Developing Dialogues through ‘WeValue InSitu’
27/11/2023 @ 2:00 pm - 4:00 pm
Join LIDC & AAS on Monday 27 November at 2pm to hear about ‘WeValue InSitu’
An innovative approach for incorporating local voices into International Development Research
This event has ended. You can find a recording (edited by the Action Against Stunting Hub) here:
This is a hybrid event. It is open to all and is of particular interest to those involved in Global Development Practice and Research. Attendance is free. Registration (below) is essential.
Global work to bring about justice, sustainability, and development suffers from a lack of understanding by researchers and officials (for example, district planners, investors, lawmakers, and environmentalists) about what the values are that matter most to local groups and communities. What would happen if local shared values could be stated, authenticated, and communicated? What tools would help communities, like remote villagers and city neighbourhood volunteers, produce a framework of statements so clear that they could be used as proto-indicators?

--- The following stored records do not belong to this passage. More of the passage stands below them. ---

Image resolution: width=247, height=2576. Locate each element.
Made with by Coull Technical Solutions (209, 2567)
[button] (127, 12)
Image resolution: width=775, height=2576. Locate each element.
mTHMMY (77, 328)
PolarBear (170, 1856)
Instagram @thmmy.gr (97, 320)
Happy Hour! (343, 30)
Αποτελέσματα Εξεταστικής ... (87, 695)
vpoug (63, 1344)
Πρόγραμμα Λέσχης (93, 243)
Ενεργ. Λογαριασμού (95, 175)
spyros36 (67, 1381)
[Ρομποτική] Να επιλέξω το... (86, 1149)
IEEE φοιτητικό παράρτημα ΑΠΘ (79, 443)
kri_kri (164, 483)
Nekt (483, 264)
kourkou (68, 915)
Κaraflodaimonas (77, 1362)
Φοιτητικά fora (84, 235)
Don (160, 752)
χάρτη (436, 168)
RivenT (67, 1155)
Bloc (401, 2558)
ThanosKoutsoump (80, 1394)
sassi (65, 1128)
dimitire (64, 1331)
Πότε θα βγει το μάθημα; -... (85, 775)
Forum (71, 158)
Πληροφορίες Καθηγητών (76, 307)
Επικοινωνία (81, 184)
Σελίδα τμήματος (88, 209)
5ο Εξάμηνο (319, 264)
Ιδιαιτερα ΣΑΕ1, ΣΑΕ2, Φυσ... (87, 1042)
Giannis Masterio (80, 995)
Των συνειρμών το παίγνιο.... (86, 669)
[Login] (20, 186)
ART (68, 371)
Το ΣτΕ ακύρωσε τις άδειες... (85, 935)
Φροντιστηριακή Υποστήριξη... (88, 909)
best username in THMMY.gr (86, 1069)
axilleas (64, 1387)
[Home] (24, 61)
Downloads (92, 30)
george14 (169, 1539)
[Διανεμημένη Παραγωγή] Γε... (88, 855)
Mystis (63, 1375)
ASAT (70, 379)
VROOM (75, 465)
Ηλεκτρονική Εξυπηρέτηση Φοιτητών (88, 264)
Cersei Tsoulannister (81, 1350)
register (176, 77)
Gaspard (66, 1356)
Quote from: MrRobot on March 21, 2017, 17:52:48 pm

‘WeValue InSitu’ is a new method that takes local communities through a ‘crystallization’ process whereby their lived values are made more explicit through specially designed cycles of meaning-making dialogic activity. Within 90-150 minutes, the group can articulate the shared values of most importance to their lives and to organize them into a Framework, providing a Narrative to be used to introduce it to outsiders. This approach works with any communities of practice, drawing out their shared tacit knowledge and transposing it to explicit. It has been demonstrated in 15 countries, in contexts ranging from villages to multinational corporations to slums.
This rich, idiosyncratic data provides a group ‘portrait’, and several together can be synthesised to produce culturally shared Values representing themes of what is meaningful, worthwhile and valuable to people in a locality. These can be sufficiently concise to be used as indicators for input into localised decision-making tools, evaluation tools; ranking and rating proposals for local development or informing more acceptable design for plans. There will be time to ask questions and explore related ideas. This event is part-funded by the Office of Global Partnerships of Fudan University.
About out speaker
Marie Harder is a Distinguished Professor at Fudan University in China and a part-time pPofessor at the University of Brighton, UK. She is Co-Investigator on the UKRI GCRF Interdisciplinary Hub, “Action Against Stunting” and is theme lead in a MOST-China project on urban climate change in China and Vienna. She is also a theme lead on a current UKRI project on Infrastructure investment in UK coastal towns – all of which use local shared values to inform them. Her initial training was in nuclear physics. Marie has eight active doctorate researchers working on WeValue InSitu shared values research. Marie was the lead Coordinator of the EU research project ESDinds, which conceived the early WeValue concept, designed to help Civil Societies decide what they wanted to be evaluated more fairly through action research. She has written extensively on different developments and applications of WeValue.
About our host
Professor Claire Heffernan’s is Director of LIDC and Principle Investigator of the UKRI GCRF Action Against Stunting Hub. Her work at focuses on facilitating interdisciplinary research across LIDC’s University of London member institutions and INGO to addresses critical challenges in international development. Claire’s particular areas of expertise include the application of interdisciplinary research within the global development sphere and solutions-based research. Her research interests range from the impacts of climate change on food security, nutrition and health, to the behavioural drivers of resilience and adaption and the rise in antimicrobial resistance across the Global South. As Principal Investigator of the Action Against Stunting Hub Claire is responsible for delivering the overall deliverables of the Hub in partnership with the Co-PI and Central Hub team as well as leading the work of the Citizen Science component of the Hub.